Divadom is really a form of therapy. Look at Green, who claims that her reactions were merely “an emotional response’ to perceived difficulties. Some of us scream at an undeserving waiter but later regret it. Others pay $200 an hour to be told that it’s a response to unresolved childhood trauma. Buying your colleagues some flowers and coffee to say sorry for your behavior seems like the more economical option.

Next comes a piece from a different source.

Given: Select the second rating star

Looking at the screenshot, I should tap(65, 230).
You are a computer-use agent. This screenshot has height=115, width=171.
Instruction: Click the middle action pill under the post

Instead of divas, we are now plagued with the confessional star, ironically more obnoxious than plain and simple obnoxiousness. They write memoirs, not to tell us about the fun stuff — the sex, the drugs, the rolling around on a mattress of cash — but instead to share the pain and hardships of being a stinking rich star. Pamela Anderson is the latest to deploy this particularly lucrative shtick, claiming that her new book and Netflix doc will see her “taking control of the narrative for the first time” rather than, you know, simply cashing in. Baring all then baring your soul seems to be the new Hollywood playbook.

The unfortunate truth for these stars is that nobody really cares about their struggles, because we all struggle. What we don’t do is frolic around on yachts making saucy flicks. Tell us more about that. Just don’t try to make us feel sorry for you. Think about Meghan Markle and her claim to have been the most hounded woman in Britain. I’d have far more sympathy for her if she simply yawned that she’d got a bit sick of weird be-tweeded palace bumblers trying to control her life. But Duchess Difficult doesn’t like being called a diva. She’s a victim, remember?

Eva Green is smart, talented and beautiful. The only thing that could possibly make her sexier is some unapologetic villainy. In her next film contract, she should demand a quivering on-set intern whose only job is to light her cigarettes. Otherwise, we’ll be stuck with the self-pitying nonsense that divadom so perfectly belittles.